If a line in the data below contains "pixels", copy it.

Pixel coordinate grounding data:
>>>>

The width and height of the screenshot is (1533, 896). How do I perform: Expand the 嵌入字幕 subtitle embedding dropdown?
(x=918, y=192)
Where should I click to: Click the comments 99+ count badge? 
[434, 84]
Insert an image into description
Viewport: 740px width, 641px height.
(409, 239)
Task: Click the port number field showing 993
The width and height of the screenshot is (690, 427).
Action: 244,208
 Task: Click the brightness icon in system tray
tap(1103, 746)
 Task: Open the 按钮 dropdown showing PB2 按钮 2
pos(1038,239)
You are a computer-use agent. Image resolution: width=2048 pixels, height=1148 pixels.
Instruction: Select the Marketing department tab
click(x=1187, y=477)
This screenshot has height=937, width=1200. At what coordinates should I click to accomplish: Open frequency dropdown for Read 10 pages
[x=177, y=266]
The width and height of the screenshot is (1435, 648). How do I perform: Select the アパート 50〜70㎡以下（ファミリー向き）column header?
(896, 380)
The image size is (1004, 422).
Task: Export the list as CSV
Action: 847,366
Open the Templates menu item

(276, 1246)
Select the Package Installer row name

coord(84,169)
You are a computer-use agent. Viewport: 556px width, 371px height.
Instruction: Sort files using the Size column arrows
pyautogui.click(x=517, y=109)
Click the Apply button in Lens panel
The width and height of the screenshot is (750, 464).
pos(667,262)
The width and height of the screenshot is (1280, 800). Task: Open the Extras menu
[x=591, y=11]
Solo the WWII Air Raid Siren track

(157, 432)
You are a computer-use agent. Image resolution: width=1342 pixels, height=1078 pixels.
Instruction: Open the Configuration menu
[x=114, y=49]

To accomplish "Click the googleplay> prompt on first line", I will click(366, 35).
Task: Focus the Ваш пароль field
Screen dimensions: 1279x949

<<<<

TASK SOLUTION:
You are a computer-use agent. Image resolution: width=2048 pixels, height=1148 pixels.
You are a computer-use agent. Image resolution: width=1342 pixels, height=1078 pixels.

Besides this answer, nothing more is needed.